Andrea Dovizioso: “Allenamento a Cavallara? Valentino l’unica differenza”

Per Andrea Dovizioso sono stati giorni intensi quelli alla vigilia del Gran Premio di Barcellona. Prima l’impegno con il DTM sul circuito di Misano, poi l’allenamento al Crossodromo di Cavallara insieme all’ormai inseparabile Danilo Petrucci, a Michele Pirro e alla presenza eccezionale di Valentino Rossi, gli allievi della VR46 Academy e altri piloti del motocross, come Ivo Monticelli e Mattia Guadagnini.

Una giornata di allenamento pensata diversi mesi fa, dopo l’invito del Dottore su Instagram rivolto ai due connazionali della Ducati. Un evento che ha fatto parlare tutto il mondo del paddock e del motorsport. Le domande al riguardo sono inevitabili all’inizio del week-end in Catalunya. “L’avevamo organizzato qualche tempo fa”, ha spiegato Andrea Dovizioso. “Abbiamo parlato del motocross e ci siamo detti che potevamo andarci insieme. Abbiamo quindi cercato di trovare una data adatta. Ma non ho fatto niente di diverso da quello che faccio normalmente. L’unica differenza era che Valentino era lì”.

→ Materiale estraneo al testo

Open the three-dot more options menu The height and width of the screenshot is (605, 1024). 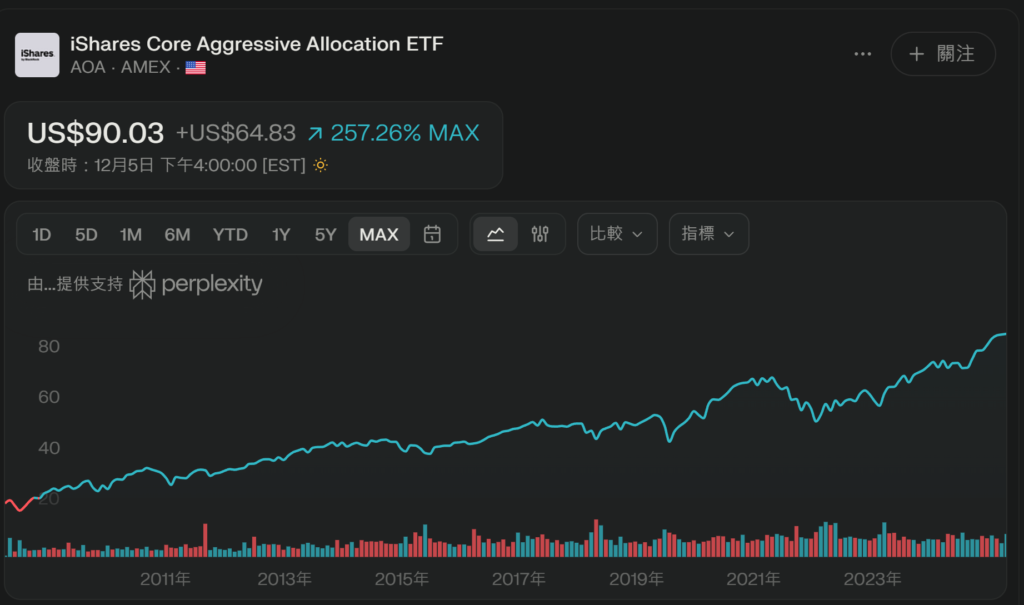coord(863,54)
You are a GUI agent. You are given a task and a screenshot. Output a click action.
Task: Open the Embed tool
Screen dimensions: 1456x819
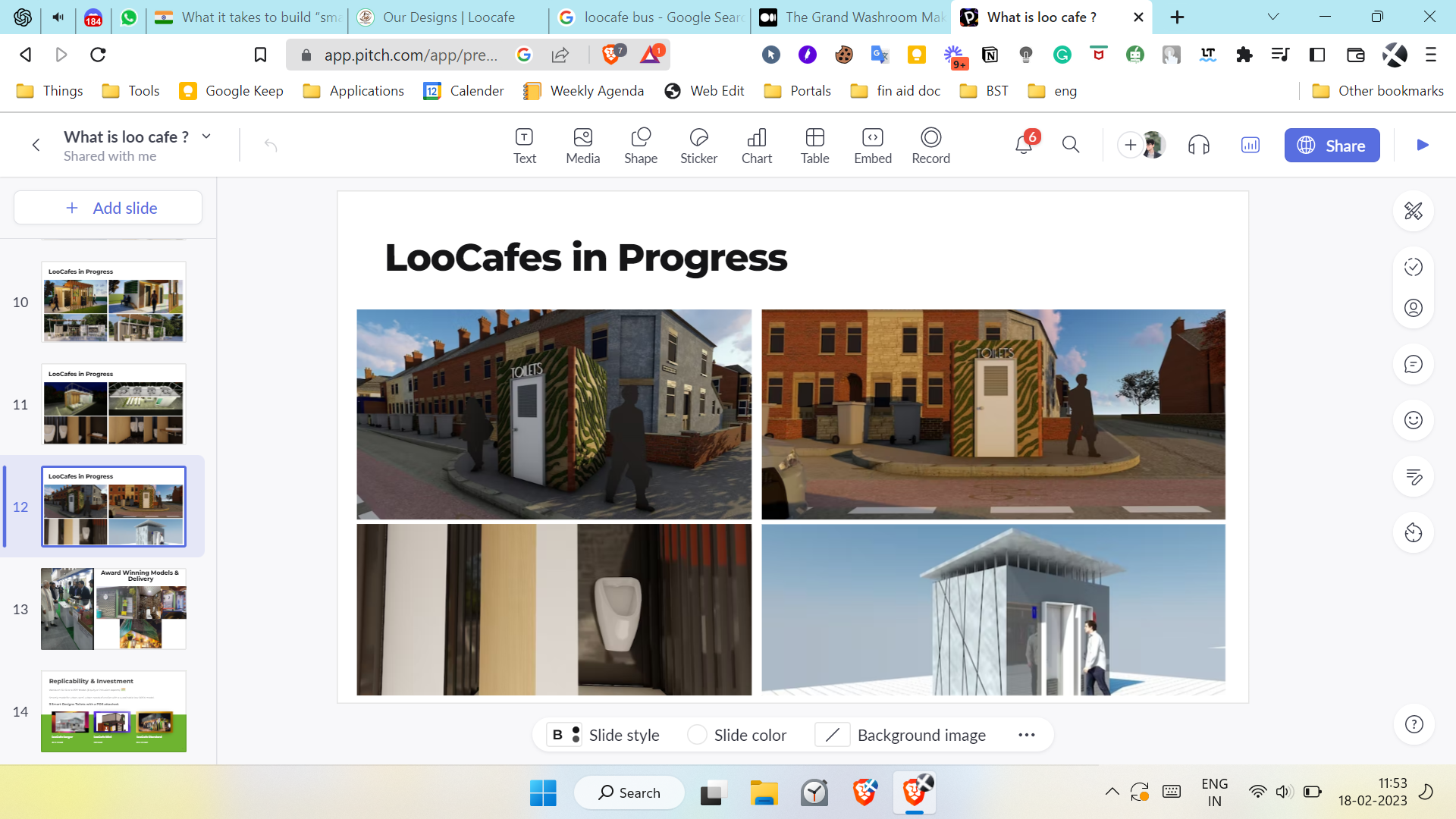[872, 145]
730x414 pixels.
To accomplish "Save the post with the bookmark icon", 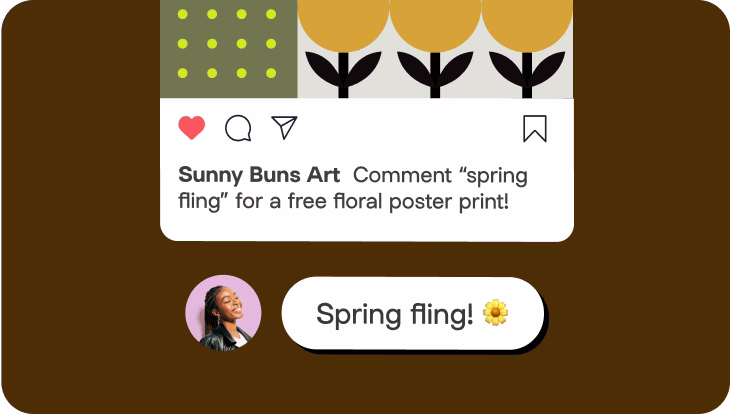I will tap(535, 129).
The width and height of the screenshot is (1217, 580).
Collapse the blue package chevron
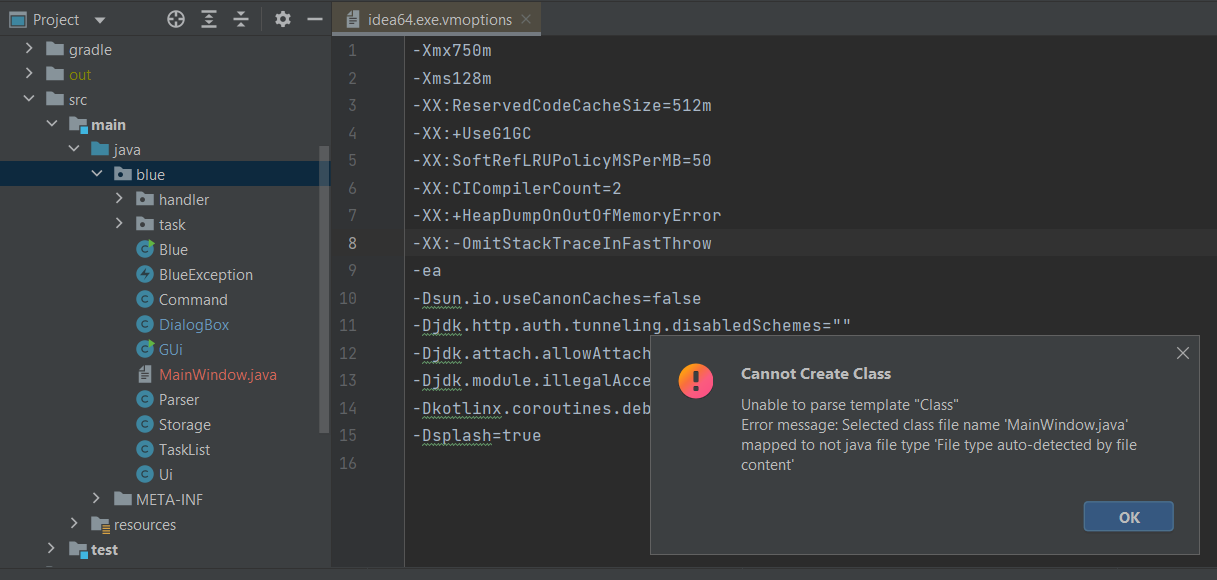tap(97, 173)
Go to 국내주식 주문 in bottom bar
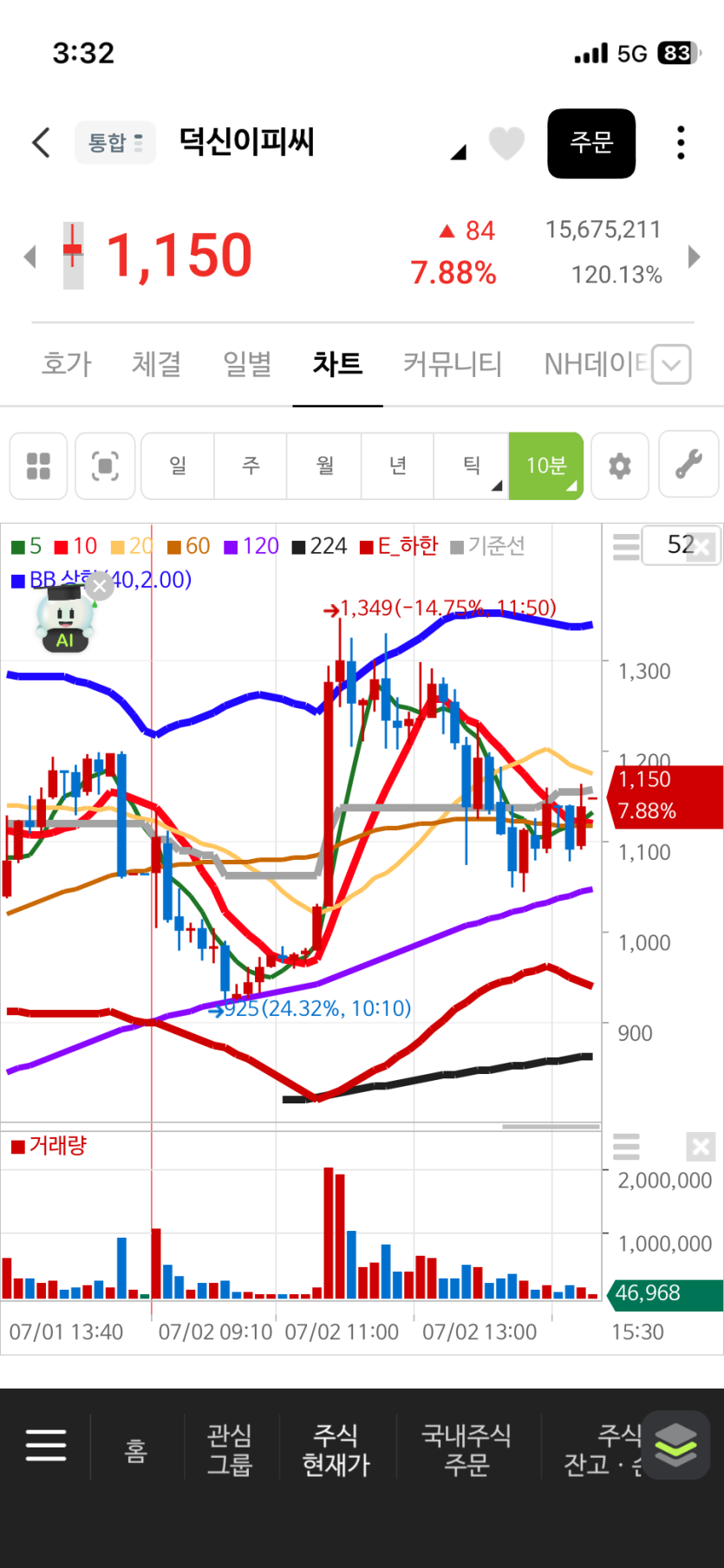 pos(466,1449)
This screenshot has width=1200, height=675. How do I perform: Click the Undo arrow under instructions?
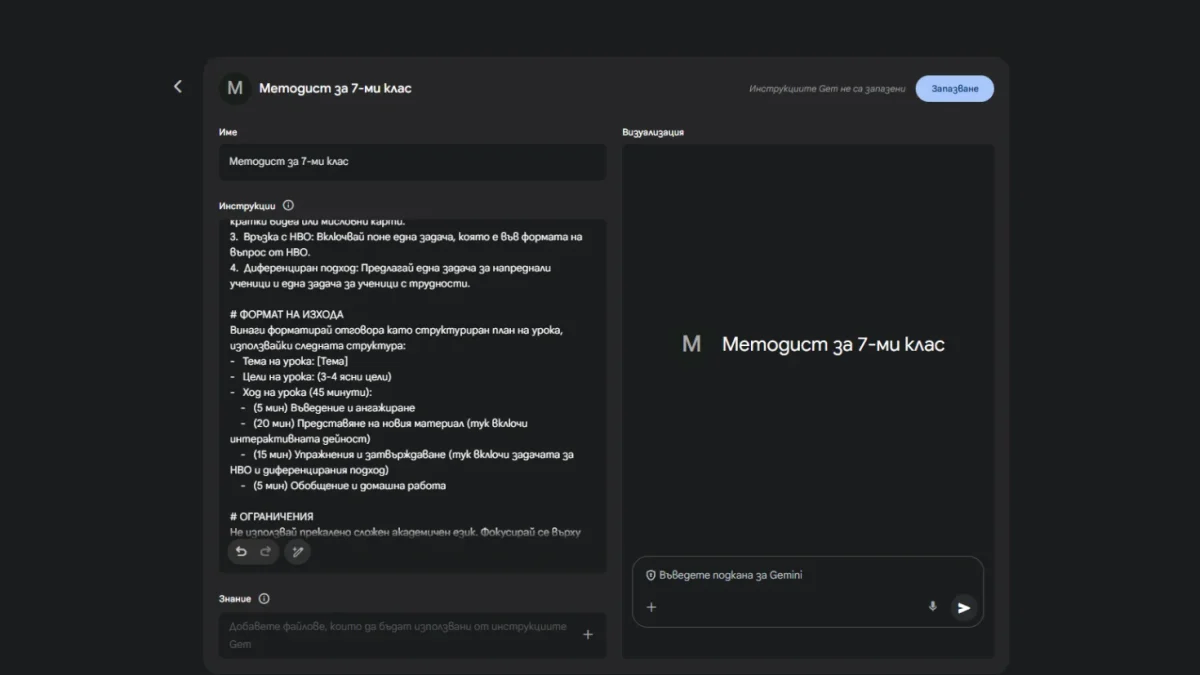tap(241, 552)
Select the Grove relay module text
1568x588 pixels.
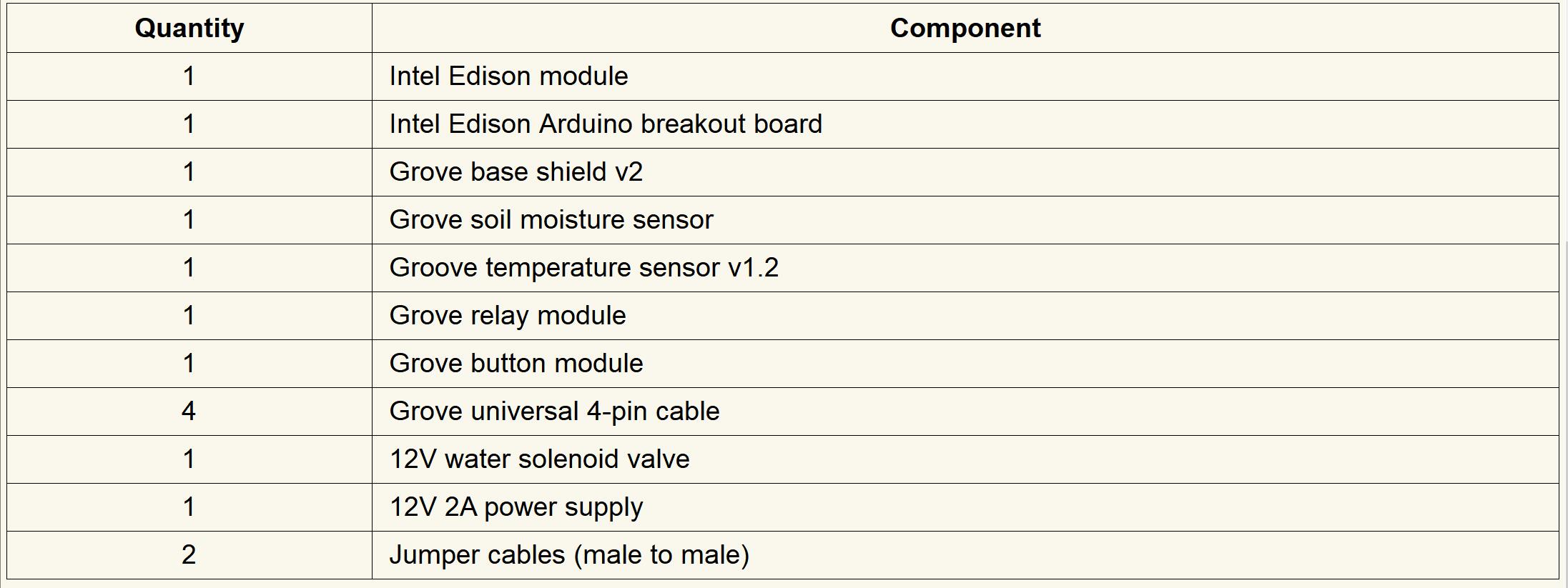pyautogui.click(x=508, y=315)
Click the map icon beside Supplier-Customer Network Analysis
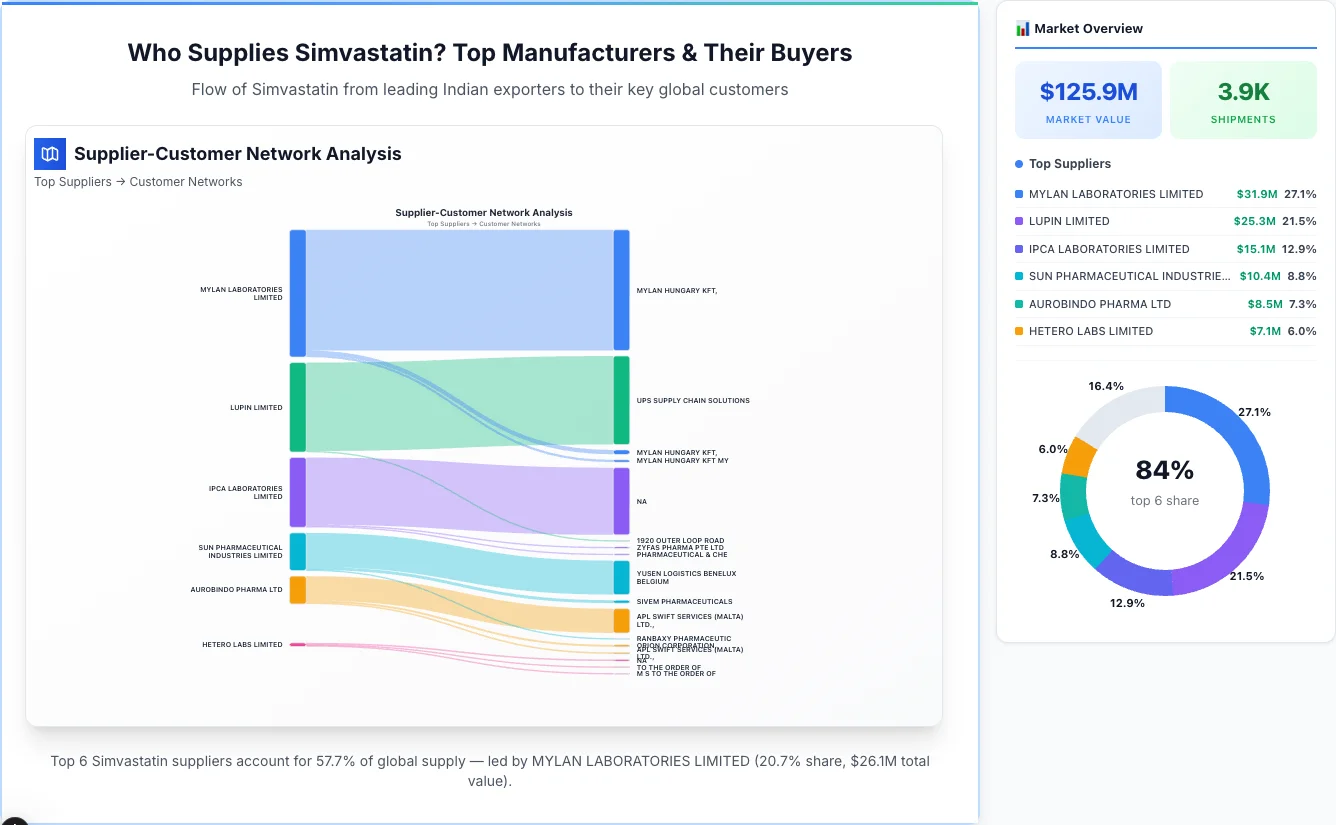 click(x=49, y=154)
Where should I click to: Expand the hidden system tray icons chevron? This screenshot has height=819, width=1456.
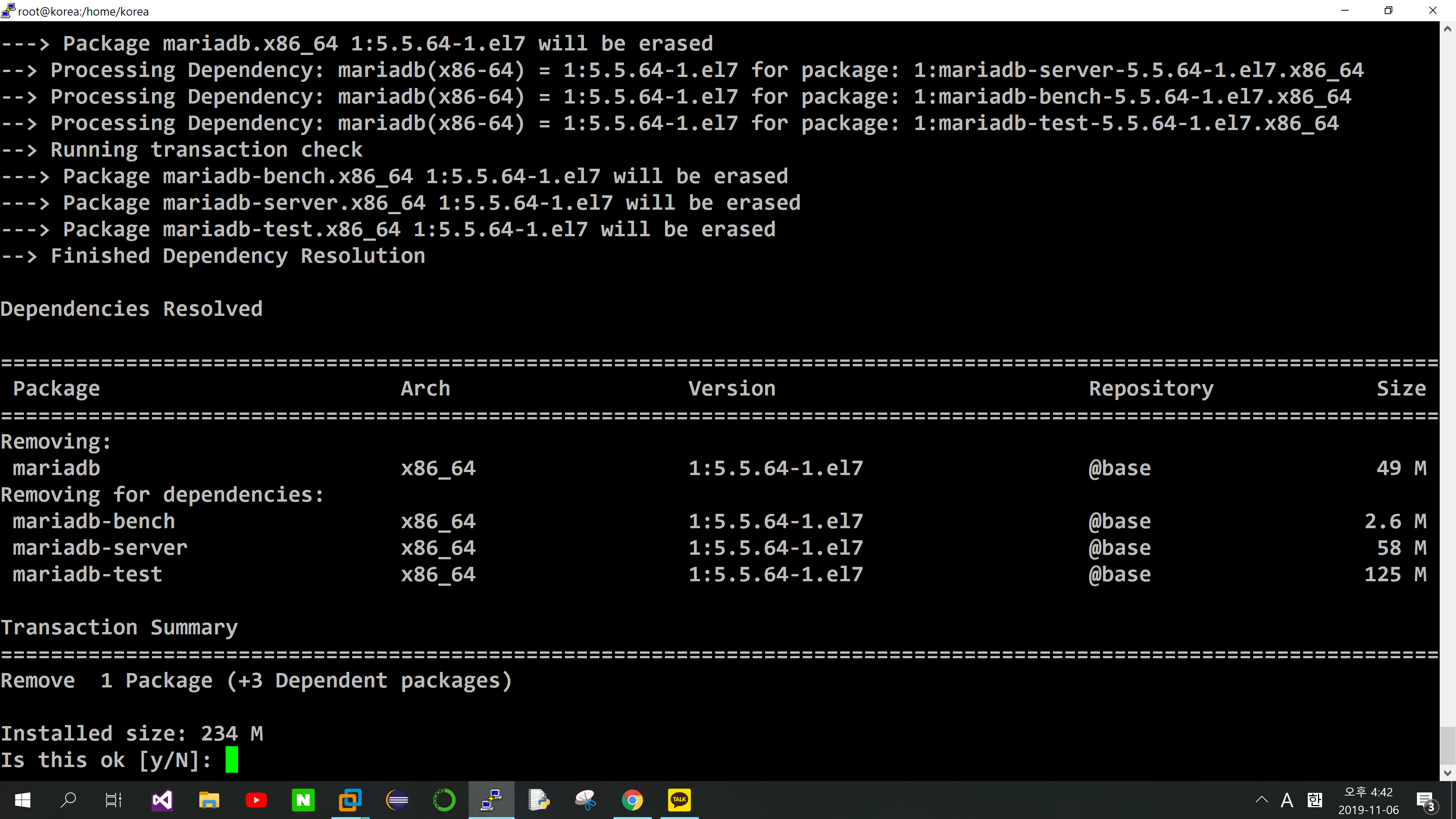coord(1261,800)
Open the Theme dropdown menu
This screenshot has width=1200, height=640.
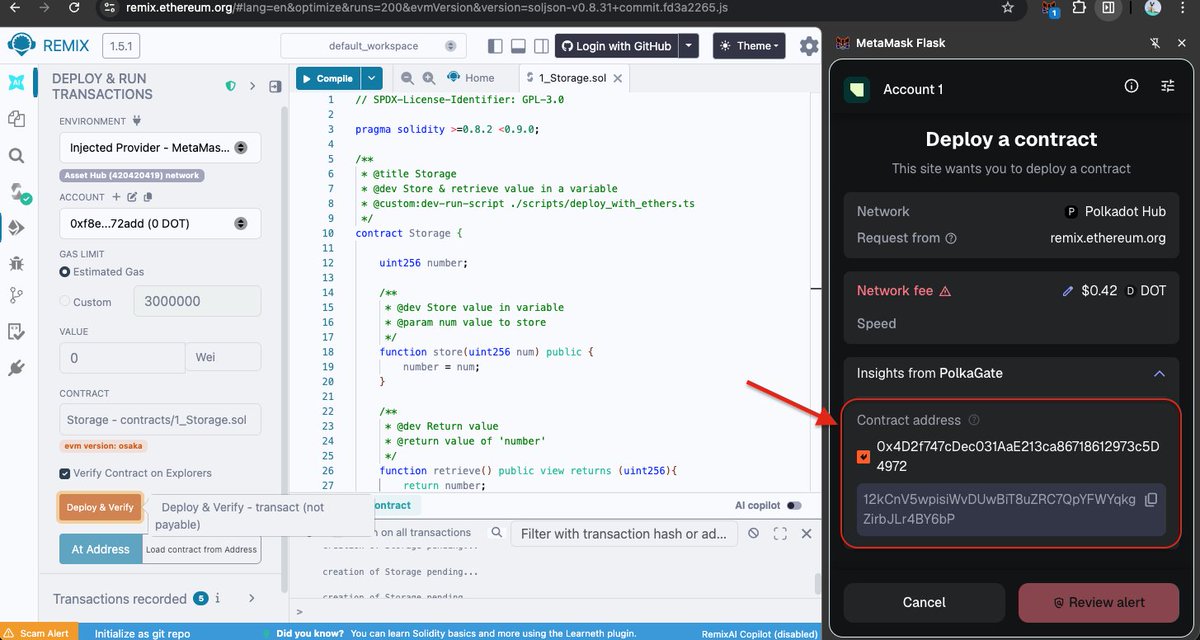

Sullo sterrato di Cavallara pochi giorni prima era morto un motociclista e il padre del Dovi è rimasto ferito. Un episodio che sicuramente sarà tornato alla mente del forlivese durante quella giornata. “Ogni pilota e ogni persona può vivere la sua strada, ma se sei un pilota devi essere un po’ realistico. Voglio dire, se pensi a quello che succederà nel nostro sport, non corri più. Purtroppo questo è il lato negativo di questo sport. Ce ne sono anche molti veramente belli nel motorsport… In questo mondo, non hai tempo per riposarti e pensare a queste cose”.

Lunedì sarà una giornata di test interessante al Montmelò. Ducati va ancora alla ricerca di una soluzione che permetta di migliorare la percorrenza a centro curva. “Non so cosa testeremo lunedì. Lavorano molto duramente e cercano di preparare qualcosa in modo da capire cosa possiamo fare e dove possiamo migliorare. È molto difficile. Quando parli del turning è una parola grande e strana, nessuno ha la ricetta per farlo. È difficile, ma lavorano sodo, vedremo cosa succede”.